After missing a second deadline in a week on Tuesday for concluding the nuclear talks between Iran and six world powers, the US administration has begun to suggest the talks could continue without set timetables.
American officials insisted this week that the sides “have never been closer” to sealing up a deal that would scale back Tehran’s nuclear program in exchange for relief from crippling international sanctions.
But that optimism hasn’t translated into agreement on key issues, including international inspections of Iranian military sites, the exact timeframe for sanctions relief after a deal is completed, and more.
White House spokesman Josh Earnest suggested Tuesday the US was unlikely to walk away from the talks even if they continued to miss calendar benchmarks.
“We’ve got some bipartisan agreement that this is an available approach that could benefit the United States and our negotiating partners in a way that continues to keep the pressure on Iran to reach a final agreement,” he said on Tuesday about the possibility of open-ended talks, according to the Wall Street Journal.
The US “won’t walk away from the table as long as the negotiations continue to be useful,” Earnest added.
President Barack Obama views an Iran deal as a key part of his administration’s legacy, and may now be looking for ways to sustain the negotiations despite repeated missed deadlines and the significant gaps that remain.
Diplomats had extended their discussions by a week when they missed their goal of a pact by June 30, after passing previous deadlines in July 2014 and last November. For Kerry and his team, pressure is increasing from skeptical US allies and members of Congress.
If the accord isn’t sent to Congress by Thursday, its monthlong review period would be doubled to 60 days, meaning the Obama administration couldn’t lift any economic sanctions on Iran during that time.

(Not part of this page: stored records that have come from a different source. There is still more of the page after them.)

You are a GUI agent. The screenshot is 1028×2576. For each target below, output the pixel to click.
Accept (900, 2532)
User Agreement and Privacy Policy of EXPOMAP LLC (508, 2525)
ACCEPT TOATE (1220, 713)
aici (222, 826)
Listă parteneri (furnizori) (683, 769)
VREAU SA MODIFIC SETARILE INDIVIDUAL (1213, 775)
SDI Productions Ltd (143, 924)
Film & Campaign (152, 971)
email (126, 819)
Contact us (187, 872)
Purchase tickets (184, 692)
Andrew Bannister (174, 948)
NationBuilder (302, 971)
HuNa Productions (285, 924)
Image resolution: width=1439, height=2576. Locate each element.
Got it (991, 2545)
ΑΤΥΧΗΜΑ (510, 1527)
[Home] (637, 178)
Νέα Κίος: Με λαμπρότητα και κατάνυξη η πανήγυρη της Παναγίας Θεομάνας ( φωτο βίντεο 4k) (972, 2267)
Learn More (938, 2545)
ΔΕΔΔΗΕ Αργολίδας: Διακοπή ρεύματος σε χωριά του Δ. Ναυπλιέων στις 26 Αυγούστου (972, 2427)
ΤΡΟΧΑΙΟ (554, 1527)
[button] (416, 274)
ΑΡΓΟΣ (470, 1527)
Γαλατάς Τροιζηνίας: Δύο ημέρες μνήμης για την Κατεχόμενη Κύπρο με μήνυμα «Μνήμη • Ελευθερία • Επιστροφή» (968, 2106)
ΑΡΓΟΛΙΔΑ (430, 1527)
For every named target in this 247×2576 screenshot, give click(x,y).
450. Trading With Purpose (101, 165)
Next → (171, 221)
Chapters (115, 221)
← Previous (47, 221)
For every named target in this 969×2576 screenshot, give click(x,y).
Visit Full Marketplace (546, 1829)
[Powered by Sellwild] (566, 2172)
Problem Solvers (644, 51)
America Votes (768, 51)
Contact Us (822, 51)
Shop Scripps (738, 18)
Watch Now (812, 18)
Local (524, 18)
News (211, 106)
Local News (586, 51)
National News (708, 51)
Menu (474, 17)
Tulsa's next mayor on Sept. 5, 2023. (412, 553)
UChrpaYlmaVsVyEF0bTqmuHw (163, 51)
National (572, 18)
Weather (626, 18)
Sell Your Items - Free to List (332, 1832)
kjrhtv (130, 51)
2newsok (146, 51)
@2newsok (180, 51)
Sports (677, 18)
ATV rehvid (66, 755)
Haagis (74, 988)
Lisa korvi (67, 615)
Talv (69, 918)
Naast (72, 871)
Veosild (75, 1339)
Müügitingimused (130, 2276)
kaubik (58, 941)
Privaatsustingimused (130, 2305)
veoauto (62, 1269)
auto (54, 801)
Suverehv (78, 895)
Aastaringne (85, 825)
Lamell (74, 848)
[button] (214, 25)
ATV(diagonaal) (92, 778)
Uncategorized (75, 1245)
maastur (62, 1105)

Perhaps ironically, continuing the negotiations without a deadline could suggest to Obama’s critics, including Israel’s Prime Minister Benjamin Netanyahu and US Senate Foreign Relations Committee Chairman Sen. Bob Corker (R-Tennessee) who reportedly supports such a move, that the White House is sticking to key provisions on inspections, enrichment capacities and other issues despite Iranian intransigence.
“If you need to extend a third or a fourth time…this is still better than signing a half-baked deal,” Energy Minister Yuval Steinitz, a Netanyahu confidant who holds the Iran policy portfolio in the cabinet until November, said in an interview last month.
If the US convinces the remaining P5+1 powers – Germany, China, Russia, Britain and France – to agree to its open-ended approach, the interim agreement from last November, with its limited nuclear restrictions and equally limited sanctions relief, would remain in force for the duration of the talks, the Journal reported, quoting a senior diplomat.
American negotiators had hoped to finish the talks by Thursday, the deadline for submitting the deal to Congress, which will then have 30 days to examine it. According to a law passed by Congress earlier this year, if the deadline is missed, which officials say is all but certain, Congress will have yet another month to examine the document – and, the White House fears, to mobilize enough opposition to endanger the deal.
Corker, however, has counseled the administration to move slower, not faster. “Conceding on any remaining red lines just to avoid further congressional scrutiny would only make matters worse, so I again urge negotiators to hold firm, take their time and be prepared to step back from the table,” he said Tuesday.
The No. 2 Democrat in the US House, Rep. Steny Hoyer, told reporters Tuesday however the talks “ought to be brought to a close.”
“My concern has been that there would be a rope-a-dope sort of performance by Iran, that they’ll just string out these negotiations,” he said.
The American willingness to extend the talks indefinitely seems to run counter to some of the other powers taking part in the talks who are eager to conclude the negotiations one way or another.
“We’ve come to the end,” one diplomatic source in Vienna told Reuters on Tuesday. “We have just made one final extension,” the source added, referring to the decision to continue talks past Tuesday with the goal of concluding the negotiations by Friday. “It is hard to see how or why we would go beyond this. Either it happens in the next 48 hours, or not.”
Iranian officials, for their part, seemed to support the new American approach.
“If we can get it done…before July 9th, so much the better,” one senior Iranian negotiator said Monday, according to the Journal. “But we cannot sacrifice a good deal at the expense of meeting a deadline. In our opinion, [July 9] is an artificial deadline.”